Wow. So much has changed in the year and a half since I wrote that.


----------



## Bruce (Jan 29, 2017)

And .....???


----------



## Poka_Doodle (Jan 29, 2017)

Now I have thirty chickens, am into riding, think Poka was the best rooster I'll have ever owned, and am a big skier.


----------



## Poka_Doodle (May 10, 2017)

It's been just over two years since Poka died. Hard to believe how time flies. Seems like yesterday he and his sister were cuddling each night. His memory stays with his only living sibling.

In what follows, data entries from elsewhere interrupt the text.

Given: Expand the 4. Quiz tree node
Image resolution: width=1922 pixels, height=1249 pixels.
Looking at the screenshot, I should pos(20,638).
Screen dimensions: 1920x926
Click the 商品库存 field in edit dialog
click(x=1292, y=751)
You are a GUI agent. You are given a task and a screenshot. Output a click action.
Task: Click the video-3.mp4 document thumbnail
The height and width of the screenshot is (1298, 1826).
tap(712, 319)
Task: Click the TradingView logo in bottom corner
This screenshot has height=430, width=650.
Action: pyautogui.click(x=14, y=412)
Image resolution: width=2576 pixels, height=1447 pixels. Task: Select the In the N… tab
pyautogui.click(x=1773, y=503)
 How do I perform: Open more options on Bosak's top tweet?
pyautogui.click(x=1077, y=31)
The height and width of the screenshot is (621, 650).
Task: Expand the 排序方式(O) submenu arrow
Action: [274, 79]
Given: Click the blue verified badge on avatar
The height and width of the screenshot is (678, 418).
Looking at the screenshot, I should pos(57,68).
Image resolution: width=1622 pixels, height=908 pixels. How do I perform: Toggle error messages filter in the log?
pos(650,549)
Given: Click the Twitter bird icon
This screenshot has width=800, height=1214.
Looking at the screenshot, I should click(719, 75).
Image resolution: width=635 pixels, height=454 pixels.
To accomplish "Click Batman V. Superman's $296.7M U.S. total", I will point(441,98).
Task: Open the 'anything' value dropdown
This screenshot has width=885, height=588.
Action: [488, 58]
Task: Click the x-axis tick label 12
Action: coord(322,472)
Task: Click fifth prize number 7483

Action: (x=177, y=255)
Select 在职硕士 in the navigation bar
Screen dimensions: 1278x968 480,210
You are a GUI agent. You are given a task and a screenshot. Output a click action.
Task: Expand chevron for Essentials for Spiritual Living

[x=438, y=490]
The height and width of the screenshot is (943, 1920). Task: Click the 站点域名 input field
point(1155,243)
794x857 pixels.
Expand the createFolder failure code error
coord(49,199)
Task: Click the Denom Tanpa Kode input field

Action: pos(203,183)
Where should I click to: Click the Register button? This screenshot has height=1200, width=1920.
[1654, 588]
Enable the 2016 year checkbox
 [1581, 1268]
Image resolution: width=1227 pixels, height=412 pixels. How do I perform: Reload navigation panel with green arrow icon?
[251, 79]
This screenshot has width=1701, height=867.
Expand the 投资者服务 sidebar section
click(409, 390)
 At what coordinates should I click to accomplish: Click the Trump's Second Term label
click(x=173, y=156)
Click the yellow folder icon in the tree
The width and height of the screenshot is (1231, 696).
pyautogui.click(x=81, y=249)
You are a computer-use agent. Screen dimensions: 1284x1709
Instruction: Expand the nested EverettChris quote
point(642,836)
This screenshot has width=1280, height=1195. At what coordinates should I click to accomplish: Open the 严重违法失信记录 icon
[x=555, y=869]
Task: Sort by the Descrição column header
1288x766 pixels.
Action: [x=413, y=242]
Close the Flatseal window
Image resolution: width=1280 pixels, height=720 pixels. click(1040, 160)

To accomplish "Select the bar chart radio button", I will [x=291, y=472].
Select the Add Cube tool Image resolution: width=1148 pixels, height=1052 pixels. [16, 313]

Funny that while I write this, I'm listening to "if heaven weren't so far away"


----------



## Baymule (May 10, 2017)

There are those special animals that find a way into our heart, where they live forever.


----------



## TheCuteOrpington (Aug 18, 2017)

Oh Im so sorry for your poor rooster...

Make a notebook of pictures of "the good times" with your rooster.
We all will die one day.. and meet our loved animals and relatives


----------



## TheCuteOrpington (Aug 18, 2017)

"Living forever" doesn't really mean what you think it is..
It means staying in your heart forever 

There’s nothing I can say right now to make you feel better. I wish I could. I want you to know that I am here for you.


----------



## Poka_Doodle (Aug 18, 2017)

It is what it is honestly. Poke was a great roo, but I've moved on. Pumpkin will always preserve a special spot in my heart, but I've found other showmanship birds that are capable.


----------



## TheCuteOrpington (Aug 18, 2017)

http://www.fsfh.org.uk/
You can help by buying some of these hens if you like


----------



## Bruce (Aug 18, 2017)

I think it is a REALLY long way for @Poka_Doodle to go!


----------



## Poka_Doodle (Aug 18, 2017)

Yeah it is.


----------



## Poka_Doodle (Aug 18, 2017)

Honestly I might be Poka too. I now have a great showmanship rooster amongst my 66 chickens.


----------